During the elevator ride up to my room the night I'd been admitted to the hospital, my family stood hushed and somber, as I leaned tiredly against the wall with my crutches. Facing us, and our obvious distress over what seemed to her a minor event, a nurse patted my cheek, pointed at my cast, and said, "That'll be all healed in no time, don't you worry," before cheerily exiting the elevator and leaving us further stunned and embarrassed.
This misapprehension of my illness soon became a theme, and has remained so all these years. When you have a disease that no one can see, you are alone with it in a peculiar way: the more obviously ill and handicapped may be rejected out of hand, but with diabetes you are accepted, to the extent that you can "pass." And, I might emphasize, only so far as you seem "normal." What this creates is a division of self, the "abnormal" hidden within the "normal," the body primed to betray its secrets, the rejections delayed but looming. I have learned over the years to expect them, and many friends have commented on this trait of skittish anticipation of the worst. This attitude, however strange and sad it seems, reflects my reality. I am always a guest in the good graces of others, and, directly or indirectly, it is my body that will turn them away from me.
This lesson began to take root in my mind immediately, and budding adolescent femaleness soon reinforced it. A few short weeks after my diagnosis, my broken ankle was deemed healed and the cast was removed from my leg, an oddly shrunken limb that no longer seemed mine. The muscle was stringy and wasted, dead skin in chalky layers flaked from my surface, and long black hairs the likes of which I'd never seen emerged through the powdery crud like strange weeds, prickly as burrs, sharp as scissor-grass. Home from the doctor's office, I locked myself in the bathroom, scrubbed until my skin turned red, and shaved until the razor was packed with detritus. Already I had a typical horror of the real, mature female body. In another few weeks, the first brown stains appeared on my underwear, another phenomenon to hide at all costs. I developed a horror of and disbelief in the tampon commercials that depicted slim young girls in white pants. Never, never would I wear such clothing.
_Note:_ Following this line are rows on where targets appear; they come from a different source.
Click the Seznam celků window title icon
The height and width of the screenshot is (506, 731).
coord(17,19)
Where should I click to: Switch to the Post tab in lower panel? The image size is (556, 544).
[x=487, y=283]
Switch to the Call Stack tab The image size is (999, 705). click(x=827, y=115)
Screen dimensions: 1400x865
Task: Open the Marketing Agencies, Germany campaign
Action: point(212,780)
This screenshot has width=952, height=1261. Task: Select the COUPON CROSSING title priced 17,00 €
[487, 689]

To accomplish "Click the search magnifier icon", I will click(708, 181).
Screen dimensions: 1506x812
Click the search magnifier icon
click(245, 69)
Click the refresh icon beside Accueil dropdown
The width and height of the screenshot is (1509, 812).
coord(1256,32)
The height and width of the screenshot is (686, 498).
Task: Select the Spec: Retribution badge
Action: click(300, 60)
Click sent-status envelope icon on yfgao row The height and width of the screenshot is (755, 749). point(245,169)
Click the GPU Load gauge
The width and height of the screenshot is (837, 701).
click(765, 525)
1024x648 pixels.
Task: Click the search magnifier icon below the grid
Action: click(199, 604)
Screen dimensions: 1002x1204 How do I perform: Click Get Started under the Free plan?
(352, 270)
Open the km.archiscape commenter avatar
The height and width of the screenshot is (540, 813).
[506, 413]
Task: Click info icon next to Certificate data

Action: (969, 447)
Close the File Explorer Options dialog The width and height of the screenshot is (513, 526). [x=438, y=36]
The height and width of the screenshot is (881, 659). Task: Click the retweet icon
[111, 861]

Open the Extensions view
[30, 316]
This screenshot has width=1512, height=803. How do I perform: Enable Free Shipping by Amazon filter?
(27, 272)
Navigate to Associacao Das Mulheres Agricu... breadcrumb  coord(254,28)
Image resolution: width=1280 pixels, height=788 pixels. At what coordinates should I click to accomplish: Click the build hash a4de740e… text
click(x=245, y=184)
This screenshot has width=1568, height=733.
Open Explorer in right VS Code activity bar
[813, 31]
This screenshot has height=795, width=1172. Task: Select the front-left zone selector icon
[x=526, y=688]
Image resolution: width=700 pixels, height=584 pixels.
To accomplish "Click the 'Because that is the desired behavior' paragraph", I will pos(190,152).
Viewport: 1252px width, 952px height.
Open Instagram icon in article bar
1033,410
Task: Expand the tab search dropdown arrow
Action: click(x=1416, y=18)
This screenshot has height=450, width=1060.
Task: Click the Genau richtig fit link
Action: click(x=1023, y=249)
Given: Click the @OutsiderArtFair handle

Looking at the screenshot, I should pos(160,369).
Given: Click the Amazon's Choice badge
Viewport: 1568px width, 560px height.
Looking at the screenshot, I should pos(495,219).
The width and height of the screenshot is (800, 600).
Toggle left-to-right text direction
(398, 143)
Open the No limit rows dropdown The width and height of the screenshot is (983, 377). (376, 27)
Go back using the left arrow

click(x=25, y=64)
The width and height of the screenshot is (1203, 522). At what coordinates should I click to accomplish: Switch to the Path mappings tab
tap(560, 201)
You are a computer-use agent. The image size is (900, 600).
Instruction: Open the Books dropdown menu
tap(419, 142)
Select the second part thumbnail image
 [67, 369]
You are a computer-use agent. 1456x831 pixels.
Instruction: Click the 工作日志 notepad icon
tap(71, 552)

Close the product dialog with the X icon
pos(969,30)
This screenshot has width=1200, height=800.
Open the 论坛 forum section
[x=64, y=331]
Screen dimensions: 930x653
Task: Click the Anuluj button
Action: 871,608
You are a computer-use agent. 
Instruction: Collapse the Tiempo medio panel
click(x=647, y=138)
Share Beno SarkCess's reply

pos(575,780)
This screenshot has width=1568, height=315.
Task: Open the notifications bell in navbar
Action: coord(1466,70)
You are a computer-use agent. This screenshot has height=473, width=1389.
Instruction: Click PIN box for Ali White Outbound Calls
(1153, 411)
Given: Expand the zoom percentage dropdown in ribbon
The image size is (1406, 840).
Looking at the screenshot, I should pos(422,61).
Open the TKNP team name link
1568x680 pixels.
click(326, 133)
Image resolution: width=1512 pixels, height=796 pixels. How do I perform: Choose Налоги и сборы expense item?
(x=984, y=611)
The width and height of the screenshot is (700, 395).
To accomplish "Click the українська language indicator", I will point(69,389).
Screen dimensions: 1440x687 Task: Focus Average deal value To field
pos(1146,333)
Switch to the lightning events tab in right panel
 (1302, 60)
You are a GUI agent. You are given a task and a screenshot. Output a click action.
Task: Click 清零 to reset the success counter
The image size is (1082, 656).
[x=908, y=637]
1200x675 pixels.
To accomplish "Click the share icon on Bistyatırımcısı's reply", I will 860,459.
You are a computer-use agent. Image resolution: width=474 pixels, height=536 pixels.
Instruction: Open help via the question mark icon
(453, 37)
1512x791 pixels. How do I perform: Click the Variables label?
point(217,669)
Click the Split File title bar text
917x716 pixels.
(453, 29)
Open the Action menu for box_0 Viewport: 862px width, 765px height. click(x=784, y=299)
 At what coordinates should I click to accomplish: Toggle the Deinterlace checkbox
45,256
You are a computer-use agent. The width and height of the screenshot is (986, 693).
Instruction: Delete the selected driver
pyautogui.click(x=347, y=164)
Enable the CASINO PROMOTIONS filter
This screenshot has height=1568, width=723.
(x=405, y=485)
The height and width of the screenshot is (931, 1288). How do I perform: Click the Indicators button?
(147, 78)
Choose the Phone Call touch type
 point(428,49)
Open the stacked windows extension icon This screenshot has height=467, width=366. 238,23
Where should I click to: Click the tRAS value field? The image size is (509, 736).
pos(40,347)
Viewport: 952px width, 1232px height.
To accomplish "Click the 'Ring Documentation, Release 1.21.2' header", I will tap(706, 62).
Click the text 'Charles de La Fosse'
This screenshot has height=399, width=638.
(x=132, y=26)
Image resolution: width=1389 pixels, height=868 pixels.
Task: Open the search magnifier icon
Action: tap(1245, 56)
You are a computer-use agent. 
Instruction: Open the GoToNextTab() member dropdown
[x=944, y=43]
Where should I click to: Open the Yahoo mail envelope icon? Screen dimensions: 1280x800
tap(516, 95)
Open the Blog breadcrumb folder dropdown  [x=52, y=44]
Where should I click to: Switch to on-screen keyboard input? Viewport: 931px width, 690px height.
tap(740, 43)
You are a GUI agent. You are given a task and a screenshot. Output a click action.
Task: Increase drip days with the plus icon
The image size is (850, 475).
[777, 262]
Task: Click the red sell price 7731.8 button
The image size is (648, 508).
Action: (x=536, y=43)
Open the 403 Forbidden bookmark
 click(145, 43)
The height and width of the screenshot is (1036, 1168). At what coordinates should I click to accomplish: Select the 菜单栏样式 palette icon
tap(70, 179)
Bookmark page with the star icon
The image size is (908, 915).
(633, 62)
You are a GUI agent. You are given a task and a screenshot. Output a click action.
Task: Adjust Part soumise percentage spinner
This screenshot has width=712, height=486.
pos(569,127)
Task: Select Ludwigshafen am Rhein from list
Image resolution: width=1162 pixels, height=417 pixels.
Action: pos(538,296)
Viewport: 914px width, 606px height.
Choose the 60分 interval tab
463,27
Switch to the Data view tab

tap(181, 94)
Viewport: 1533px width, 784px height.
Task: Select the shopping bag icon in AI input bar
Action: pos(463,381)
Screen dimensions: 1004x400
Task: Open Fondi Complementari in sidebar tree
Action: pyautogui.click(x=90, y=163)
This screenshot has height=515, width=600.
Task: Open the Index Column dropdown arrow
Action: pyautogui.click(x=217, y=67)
They could keep the white pants in the same dustbin as the girdles, the one as overly revealing as the other was oppressive. Soon, my skin was breaking out from scalp to waist, and within months, I began gaining significant amounts of weight and metamorphosed from skinny to plump. I no longer knew myself.
And so, I did what we all do. I covered myself and I hid what all women hide--menstruation, bulges, hair, pimples--and the extra mess of urine tests and injection sites. The women that I wanted to be like were smooth, nice-smelling, and functioned as imperceptibly as the grass grew. I took to wearing high collars and long pants in dark colors, continued to let my hair grow as a veil over my ears, neck, and face, and took to filthy bathroom stalls to take my shots. No one wanted to see the truth, and I wasn't about to make them. Although in the back of my head I wanted to believe there were more important things than cosmetic beauty, I thought the truth was just as gross as most people did. It was just that because of my diabetes I knew that the ugly truth was me.